[Collected data]
----

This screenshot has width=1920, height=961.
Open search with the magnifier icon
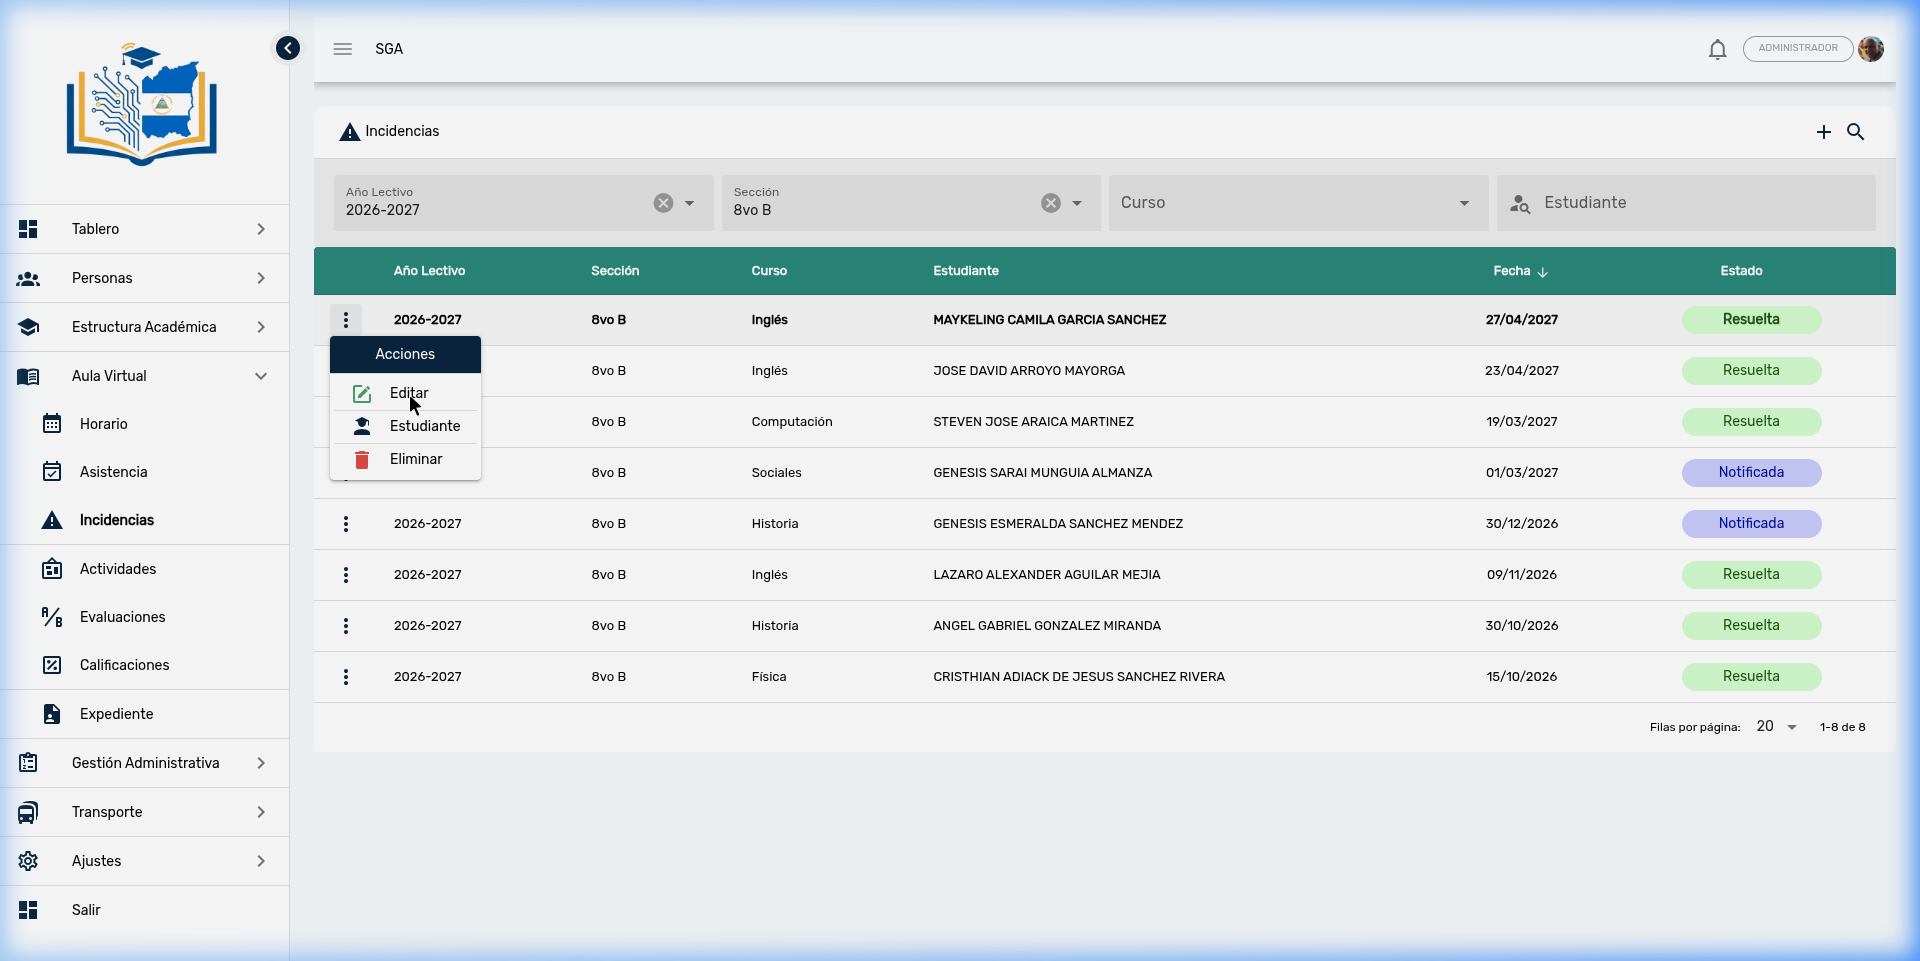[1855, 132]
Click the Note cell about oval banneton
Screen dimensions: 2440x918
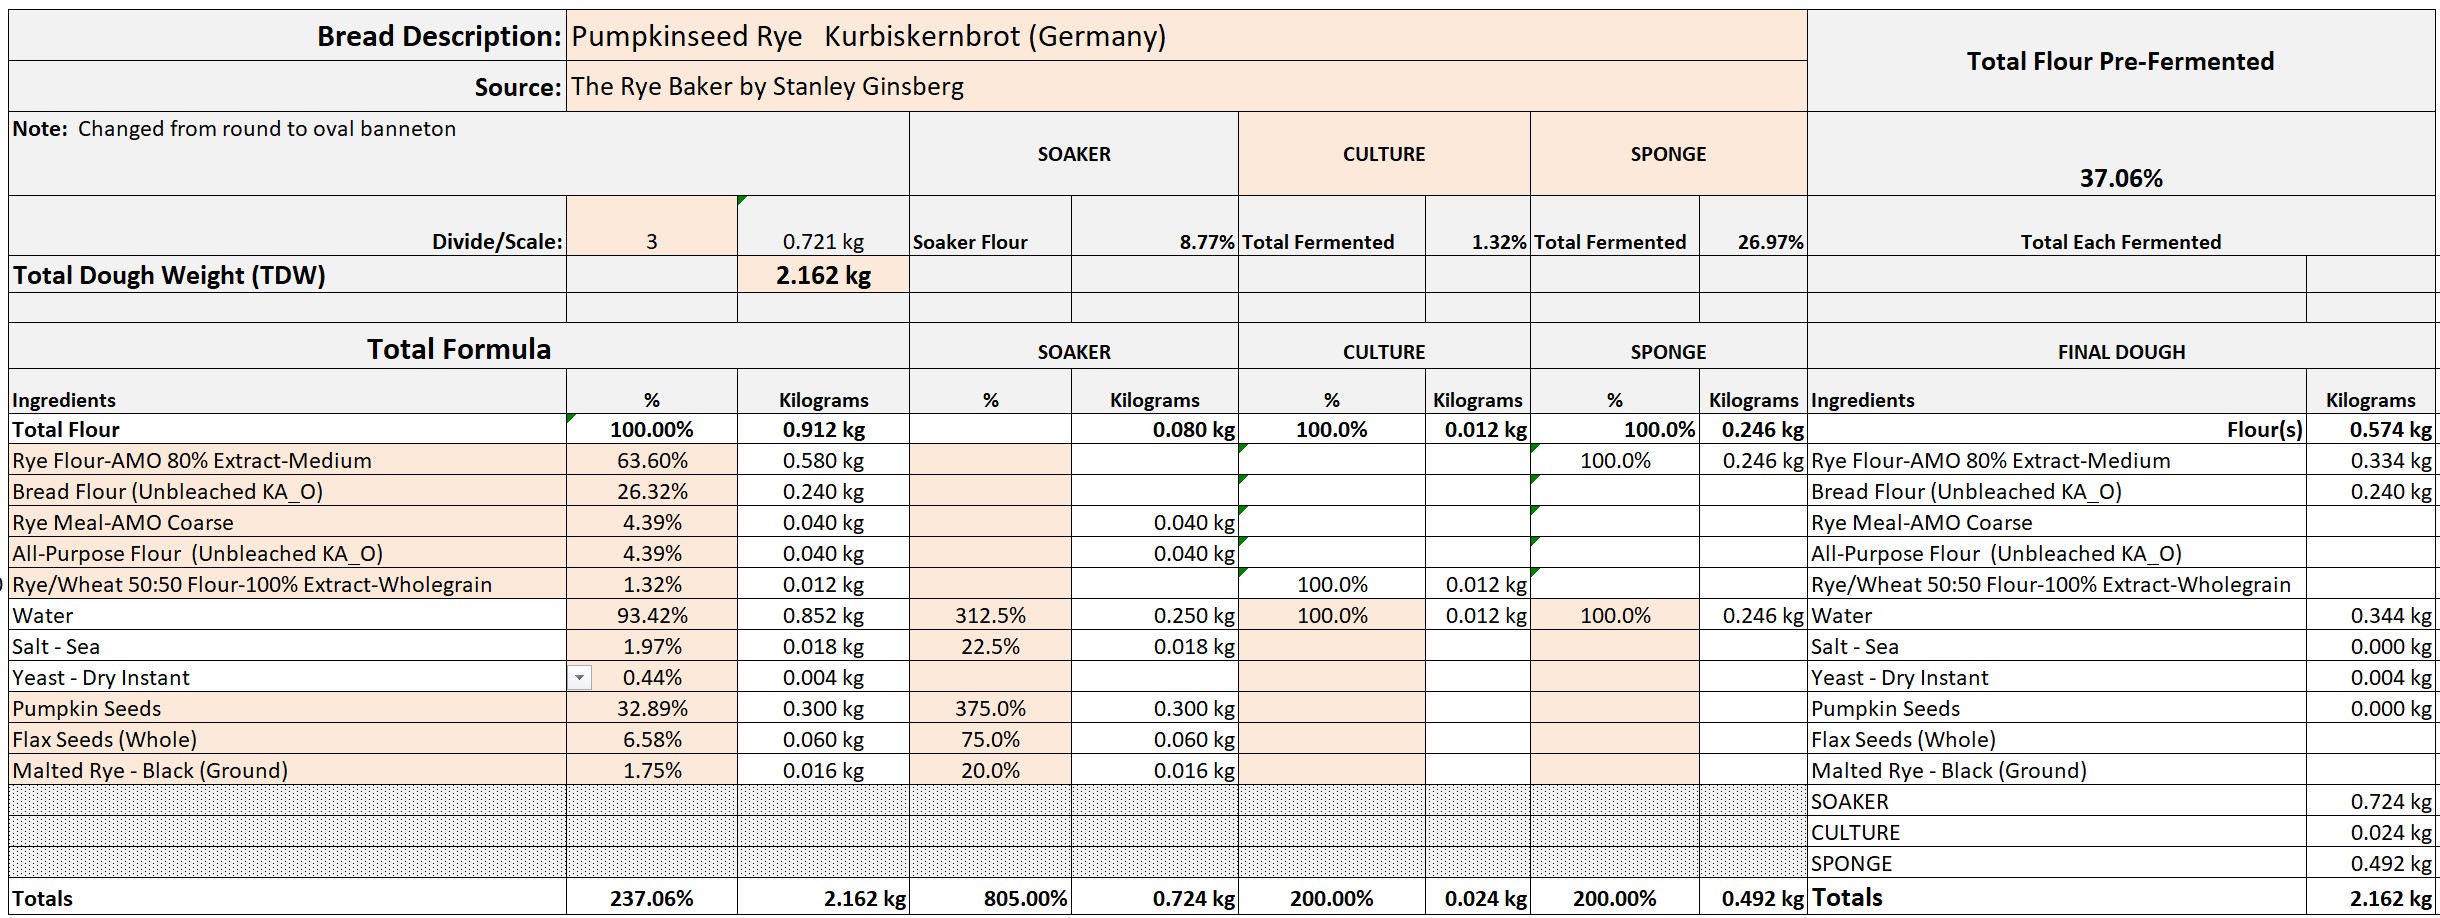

----

• **WHAT YOU ARE ASKED TO DO**: Your copy of the entries above must be exact and must not include pictures.

• **ANSWER TO THE PROBLEM**:
This screenshot has width=1920, height=961.
Open search with the magnifier icon
[1855, 132]
Click the Note cell about oval banneton
Screen dimensions: 2440x918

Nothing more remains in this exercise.